**EXERCISE REQUIREMENTS:**
Print, exactly as they appear in the listing below, the lines from the line with "You are a GUI" to the line with "Viewport: 1102px width, 528px height.", with both end lines kept.

**DATA FOR ANALYSIS:**
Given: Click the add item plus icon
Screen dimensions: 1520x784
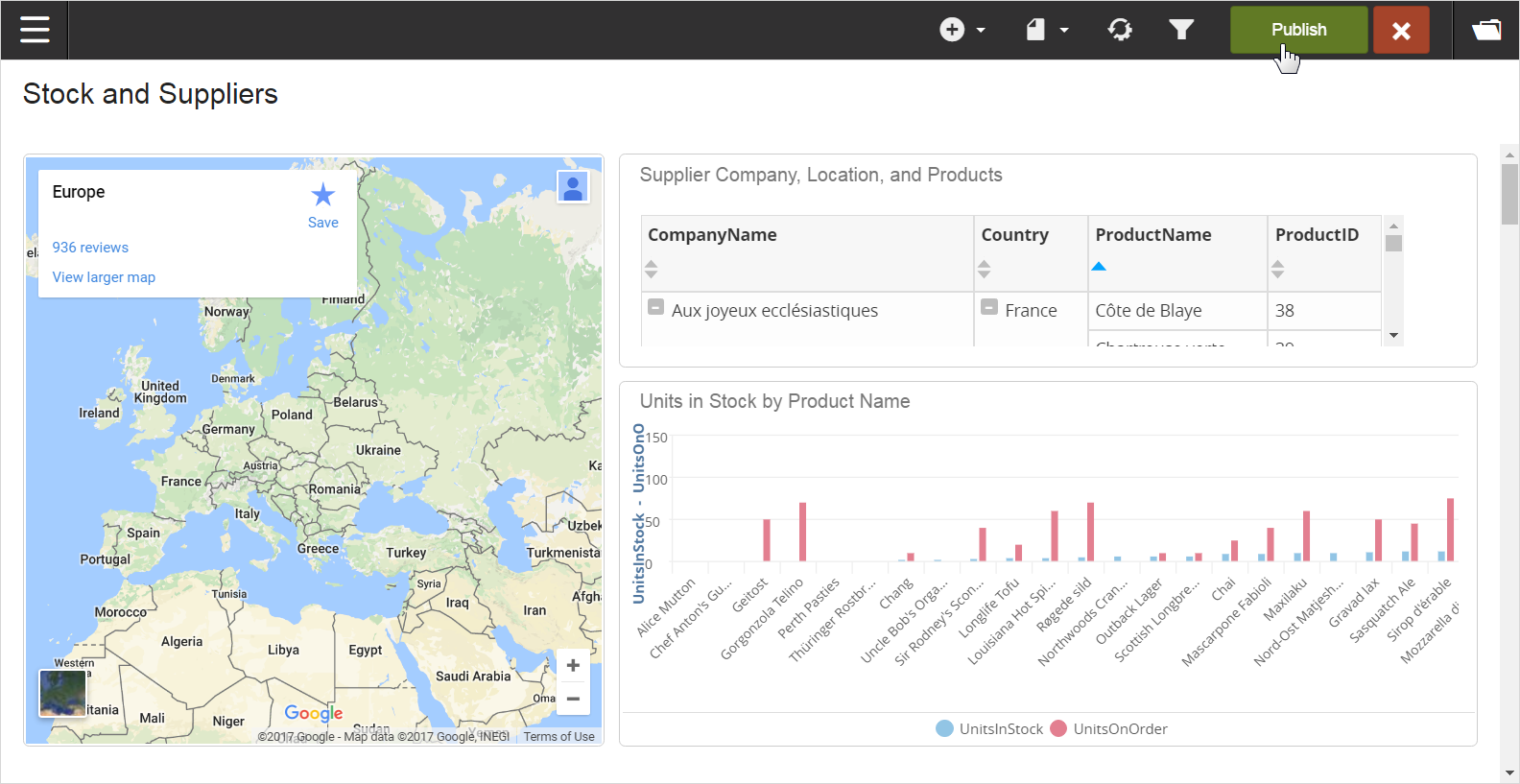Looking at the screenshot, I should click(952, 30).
==
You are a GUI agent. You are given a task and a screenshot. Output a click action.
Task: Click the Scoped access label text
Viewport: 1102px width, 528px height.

**WRITTEN SOLUTION:**
You are a GUI agent. You are given a task and a screenshot. Output a click action.
Task: Click the Scoped access label text
Viewport: 1102px width, 528px height.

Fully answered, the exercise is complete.